Choking occurs when an object obstructs our ‘airway’ – the pipe that takes air from our mouth/nose to our lungs. Babes & children are the highest risk group for accidental choking, often on small household objects or food.
Any object can cause choking if it becomes lodged in our airway. Choking is life-threatening as it can prevent a person from breathing and cause them to collapse.
Often someone who is choking will be:
> Clutching their throat / chest
> Coughing, or making attempts to cough
> Go red in the face (early on), then a grey / blue colour
> Incredibly distressed
First aid for choking
If the casualty can cough – partial airway obstruction
Step 1: Encourage the casualty to cough as best they can. Encourage them to keep coughing until the object is dislodged.
Step 2: Monitor and be prepared to intervene.
If the casualty can’t cough – complete airway obstruction
Step 1: Lean the casualty forwards. Deliver five sharp blows to their back, in between the shoulder blades
Step 2: If unsuccessful, deliver five abdominal thrusts (see video below on how to perform these).

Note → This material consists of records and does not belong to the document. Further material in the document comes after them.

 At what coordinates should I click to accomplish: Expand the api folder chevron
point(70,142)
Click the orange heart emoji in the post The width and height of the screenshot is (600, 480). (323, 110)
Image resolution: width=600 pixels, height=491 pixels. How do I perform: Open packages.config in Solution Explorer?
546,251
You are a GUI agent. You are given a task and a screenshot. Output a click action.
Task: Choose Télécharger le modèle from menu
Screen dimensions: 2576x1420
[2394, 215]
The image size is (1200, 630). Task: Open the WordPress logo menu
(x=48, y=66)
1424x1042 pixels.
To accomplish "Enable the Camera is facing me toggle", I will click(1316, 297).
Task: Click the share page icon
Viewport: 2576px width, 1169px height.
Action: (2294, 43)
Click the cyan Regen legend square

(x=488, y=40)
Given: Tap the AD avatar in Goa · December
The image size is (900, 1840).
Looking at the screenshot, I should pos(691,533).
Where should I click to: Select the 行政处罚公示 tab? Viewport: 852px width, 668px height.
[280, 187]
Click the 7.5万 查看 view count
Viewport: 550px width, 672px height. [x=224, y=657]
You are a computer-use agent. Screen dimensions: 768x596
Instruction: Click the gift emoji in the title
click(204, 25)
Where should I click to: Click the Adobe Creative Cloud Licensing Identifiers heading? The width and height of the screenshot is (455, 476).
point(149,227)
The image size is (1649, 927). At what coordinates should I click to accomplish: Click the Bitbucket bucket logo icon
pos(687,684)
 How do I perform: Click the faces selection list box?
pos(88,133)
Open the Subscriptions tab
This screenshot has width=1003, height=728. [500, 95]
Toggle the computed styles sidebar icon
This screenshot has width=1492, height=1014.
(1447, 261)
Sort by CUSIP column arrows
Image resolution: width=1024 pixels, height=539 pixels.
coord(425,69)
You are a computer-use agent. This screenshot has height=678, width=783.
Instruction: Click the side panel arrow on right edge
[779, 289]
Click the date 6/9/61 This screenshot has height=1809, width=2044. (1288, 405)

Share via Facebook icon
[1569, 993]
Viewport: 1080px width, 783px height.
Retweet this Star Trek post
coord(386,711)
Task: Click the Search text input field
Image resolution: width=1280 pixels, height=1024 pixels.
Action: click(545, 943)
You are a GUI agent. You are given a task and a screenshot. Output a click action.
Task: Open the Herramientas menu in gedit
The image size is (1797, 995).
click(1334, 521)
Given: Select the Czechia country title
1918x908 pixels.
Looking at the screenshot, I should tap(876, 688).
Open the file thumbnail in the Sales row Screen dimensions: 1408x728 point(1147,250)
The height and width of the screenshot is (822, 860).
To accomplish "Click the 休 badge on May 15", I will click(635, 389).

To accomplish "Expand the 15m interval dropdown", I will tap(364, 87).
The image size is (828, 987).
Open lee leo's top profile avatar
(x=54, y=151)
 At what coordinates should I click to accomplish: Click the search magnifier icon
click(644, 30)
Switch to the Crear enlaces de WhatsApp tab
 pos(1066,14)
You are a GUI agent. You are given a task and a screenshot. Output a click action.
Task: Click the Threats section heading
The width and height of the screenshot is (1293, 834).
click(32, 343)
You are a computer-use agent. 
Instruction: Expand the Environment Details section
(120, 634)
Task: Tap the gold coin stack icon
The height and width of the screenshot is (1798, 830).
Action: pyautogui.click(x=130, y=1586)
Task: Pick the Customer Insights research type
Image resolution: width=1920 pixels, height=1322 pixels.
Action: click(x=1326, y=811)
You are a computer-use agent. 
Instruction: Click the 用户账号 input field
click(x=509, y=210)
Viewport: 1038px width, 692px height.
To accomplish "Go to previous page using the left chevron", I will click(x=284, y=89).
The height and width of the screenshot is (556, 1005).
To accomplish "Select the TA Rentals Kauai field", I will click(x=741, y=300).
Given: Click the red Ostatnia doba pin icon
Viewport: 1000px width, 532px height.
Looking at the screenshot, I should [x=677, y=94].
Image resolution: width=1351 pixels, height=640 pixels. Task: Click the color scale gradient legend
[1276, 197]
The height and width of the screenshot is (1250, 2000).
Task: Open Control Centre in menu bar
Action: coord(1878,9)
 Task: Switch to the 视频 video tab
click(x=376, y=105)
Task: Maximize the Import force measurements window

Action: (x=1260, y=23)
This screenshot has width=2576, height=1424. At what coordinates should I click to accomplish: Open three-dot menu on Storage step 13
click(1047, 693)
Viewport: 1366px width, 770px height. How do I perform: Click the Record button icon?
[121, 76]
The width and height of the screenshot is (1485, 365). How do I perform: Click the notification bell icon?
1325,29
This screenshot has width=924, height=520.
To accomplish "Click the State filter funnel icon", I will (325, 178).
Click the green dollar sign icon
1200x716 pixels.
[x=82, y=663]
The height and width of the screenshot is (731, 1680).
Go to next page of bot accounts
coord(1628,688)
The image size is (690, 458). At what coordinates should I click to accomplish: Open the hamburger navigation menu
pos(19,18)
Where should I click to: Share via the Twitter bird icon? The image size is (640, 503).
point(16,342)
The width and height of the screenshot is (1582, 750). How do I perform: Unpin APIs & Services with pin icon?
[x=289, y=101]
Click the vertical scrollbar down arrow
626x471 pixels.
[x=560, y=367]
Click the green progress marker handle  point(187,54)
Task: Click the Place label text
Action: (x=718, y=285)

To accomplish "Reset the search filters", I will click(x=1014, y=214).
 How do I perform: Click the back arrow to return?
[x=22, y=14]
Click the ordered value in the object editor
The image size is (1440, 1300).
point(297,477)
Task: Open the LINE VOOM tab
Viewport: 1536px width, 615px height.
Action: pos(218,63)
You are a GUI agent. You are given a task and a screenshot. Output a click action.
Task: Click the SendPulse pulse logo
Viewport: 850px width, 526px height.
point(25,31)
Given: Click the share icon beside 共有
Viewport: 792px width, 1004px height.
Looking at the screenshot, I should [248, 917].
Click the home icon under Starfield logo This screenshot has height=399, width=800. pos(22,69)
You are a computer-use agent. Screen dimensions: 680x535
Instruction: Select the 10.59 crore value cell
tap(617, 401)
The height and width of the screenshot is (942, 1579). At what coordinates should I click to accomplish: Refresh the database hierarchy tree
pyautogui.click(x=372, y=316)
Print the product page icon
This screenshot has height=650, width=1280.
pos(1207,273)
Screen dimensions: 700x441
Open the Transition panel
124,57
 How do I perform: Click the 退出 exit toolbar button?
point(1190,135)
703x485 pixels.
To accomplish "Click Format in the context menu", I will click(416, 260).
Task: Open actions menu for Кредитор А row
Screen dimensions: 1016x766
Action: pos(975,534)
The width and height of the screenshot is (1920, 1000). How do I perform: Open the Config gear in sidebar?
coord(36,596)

Step 3: Continue delivering cycles of back blows and abdominal thrusts until the object is dislodged. Stop and call an ambulance after the third cycle if one hasn’t already been called.
If the object is dislodged, the casualty should still seek medical advice for a checkup.
Encourage casualty to cough. If they can’t cough, delivery cycles of 5 x back blows and 5 x abdominal thrusts.